[Start of section]

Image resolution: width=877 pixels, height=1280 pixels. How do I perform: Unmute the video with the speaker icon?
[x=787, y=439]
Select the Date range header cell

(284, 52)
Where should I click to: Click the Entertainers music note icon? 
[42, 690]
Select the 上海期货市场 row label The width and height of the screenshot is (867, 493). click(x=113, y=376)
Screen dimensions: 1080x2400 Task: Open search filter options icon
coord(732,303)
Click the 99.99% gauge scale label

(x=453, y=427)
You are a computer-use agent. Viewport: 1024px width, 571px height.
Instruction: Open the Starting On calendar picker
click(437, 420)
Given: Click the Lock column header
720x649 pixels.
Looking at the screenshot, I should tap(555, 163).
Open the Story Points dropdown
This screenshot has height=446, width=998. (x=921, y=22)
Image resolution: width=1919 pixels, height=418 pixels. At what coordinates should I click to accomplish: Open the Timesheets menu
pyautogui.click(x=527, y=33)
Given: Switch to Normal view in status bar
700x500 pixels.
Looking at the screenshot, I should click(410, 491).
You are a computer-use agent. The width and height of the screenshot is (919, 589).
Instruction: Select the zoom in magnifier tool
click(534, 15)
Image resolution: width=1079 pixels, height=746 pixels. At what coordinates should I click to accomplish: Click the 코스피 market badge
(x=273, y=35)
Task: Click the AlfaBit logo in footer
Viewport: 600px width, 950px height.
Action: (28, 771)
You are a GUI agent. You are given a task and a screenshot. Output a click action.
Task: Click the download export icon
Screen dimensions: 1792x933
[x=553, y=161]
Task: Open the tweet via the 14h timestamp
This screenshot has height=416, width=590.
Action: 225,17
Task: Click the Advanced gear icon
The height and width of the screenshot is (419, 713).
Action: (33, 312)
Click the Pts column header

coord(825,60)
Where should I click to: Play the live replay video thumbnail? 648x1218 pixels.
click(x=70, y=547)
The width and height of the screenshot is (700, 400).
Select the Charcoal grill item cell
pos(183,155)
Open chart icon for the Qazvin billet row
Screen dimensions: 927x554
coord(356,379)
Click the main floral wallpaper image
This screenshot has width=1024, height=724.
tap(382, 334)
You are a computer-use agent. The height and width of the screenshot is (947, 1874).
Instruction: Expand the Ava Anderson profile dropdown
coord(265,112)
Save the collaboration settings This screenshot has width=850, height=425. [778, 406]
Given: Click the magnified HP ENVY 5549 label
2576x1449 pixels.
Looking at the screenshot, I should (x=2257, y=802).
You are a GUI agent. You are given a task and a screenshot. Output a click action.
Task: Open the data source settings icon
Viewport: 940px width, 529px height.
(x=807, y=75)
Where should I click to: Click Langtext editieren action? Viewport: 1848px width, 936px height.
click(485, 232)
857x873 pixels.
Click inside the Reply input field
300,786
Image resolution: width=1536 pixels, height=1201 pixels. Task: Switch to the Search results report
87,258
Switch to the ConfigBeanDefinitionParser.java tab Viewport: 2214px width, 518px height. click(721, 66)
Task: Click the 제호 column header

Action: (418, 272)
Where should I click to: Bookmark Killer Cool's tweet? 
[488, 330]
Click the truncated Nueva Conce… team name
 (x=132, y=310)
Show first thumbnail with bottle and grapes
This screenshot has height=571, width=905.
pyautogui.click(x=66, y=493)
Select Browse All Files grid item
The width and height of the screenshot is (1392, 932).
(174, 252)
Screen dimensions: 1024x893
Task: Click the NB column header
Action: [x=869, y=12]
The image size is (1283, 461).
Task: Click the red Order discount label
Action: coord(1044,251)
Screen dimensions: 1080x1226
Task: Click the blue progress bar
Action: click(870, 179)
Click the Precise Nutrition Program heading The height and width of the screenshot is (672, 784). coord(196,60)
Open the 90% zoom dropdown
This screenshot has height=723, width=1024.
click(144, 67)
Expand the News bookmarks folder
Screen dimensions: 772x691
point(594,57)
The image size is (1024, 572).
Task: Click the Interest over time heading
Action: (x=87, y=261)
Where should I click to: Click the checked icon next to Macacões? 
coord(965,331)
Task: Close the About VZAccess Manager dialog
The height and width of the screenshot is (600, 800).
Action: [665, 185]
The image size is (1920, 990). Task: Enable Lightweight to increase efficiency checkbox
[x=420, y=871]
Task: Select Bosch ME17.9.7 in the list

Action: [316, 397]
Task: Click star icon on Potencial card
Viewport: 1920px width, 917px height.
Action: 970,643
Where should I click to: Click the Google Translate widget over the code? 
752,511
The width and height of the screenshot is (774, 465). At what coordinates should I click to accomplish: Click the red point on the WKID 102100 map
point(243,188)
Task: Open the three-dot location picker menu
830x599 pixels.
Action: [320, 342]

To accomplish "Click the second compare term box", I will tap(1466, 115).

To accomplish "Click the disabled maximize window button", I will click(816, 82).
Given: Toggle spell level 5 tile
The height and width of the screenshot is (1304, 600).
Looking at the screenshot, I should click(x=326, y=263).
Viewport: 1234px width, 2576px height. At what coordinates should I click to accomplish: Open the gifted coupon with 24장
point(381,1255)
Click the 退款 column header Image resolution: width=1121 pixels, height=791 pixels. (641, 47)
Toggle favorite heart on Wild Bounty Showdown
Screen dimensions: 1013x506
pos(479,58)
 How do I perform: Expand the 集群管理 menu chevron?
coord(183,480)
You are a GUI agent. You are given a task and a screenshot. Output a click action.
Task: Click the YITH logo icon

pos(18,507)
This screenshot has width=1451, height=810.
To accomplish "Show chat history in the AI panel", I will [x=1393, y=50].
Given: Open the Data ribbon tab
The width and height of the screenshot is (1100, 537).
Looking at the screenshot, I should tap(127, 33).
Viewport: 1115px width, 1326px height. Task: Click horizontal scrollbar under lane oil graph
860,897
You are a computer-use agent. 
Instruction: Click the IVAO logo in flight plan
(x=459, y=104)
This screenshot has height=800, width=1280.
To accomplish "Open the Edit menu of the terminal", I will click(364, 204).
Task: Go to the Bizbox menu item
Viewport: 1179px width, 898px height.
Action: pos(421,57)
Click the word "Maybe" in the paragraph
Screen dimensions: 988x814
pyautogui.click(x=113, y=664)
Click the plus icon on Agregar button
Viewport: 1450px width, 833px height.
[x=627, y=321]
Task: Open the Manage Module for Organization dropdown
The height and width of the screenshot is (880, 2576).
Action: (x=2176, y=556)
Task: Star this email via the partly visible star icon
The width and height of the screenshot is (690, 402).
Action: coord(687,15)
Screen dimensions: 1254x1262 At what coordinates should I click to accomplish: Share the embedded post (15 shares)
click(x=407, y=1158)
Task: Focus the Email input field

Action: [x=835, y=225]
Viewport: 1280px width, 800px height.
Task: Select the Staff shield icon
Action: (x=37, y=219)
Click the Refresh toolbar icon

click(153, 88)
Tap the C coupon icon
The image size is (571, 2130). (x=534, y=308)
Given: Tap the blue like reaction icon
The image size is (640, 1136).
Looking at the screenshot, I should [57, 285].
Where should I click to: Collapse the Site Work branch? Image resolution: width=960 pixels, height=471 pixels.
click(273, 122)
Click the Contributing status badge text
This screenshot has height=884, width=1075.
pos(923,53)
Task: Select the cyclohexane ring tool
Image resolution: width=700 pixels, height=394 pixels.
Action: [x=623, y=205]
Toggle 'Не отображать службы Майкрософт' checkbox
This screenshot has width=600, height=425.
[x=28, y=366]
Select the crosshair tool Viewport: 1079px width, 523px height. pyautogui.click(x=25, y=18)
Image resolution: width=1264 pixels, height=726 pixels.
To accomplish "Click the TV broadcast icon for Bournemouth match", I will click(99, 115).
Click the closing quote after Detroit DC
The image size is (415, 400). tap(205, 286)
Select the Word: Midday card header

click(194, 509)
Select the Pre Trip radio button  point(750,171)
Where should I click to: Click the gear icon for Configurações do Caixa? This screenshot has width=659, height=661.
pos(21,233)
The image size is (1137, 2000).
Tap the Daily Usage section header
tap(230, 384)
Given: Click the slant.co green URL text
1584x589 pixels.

[End of section]

## Description of the task
Using the listing above, copy exactly the line that contains "Viewport: 1920px width, 917px height.", the line that contains "Task: Open the three-dot location picker menu", and each line that falls between them.

## Output for this task
Viewport: 1920px width, 917px height.
Action: 970,643
Where should I click to: Click the Google Translate widget over the code? 
752,511
The width and height of the screenshot is (774, 465). At what coordinates should I click to accomplish: Click the red point on the WKID 102100 map
point(243,188)
Task: Open the three-dot location picker menu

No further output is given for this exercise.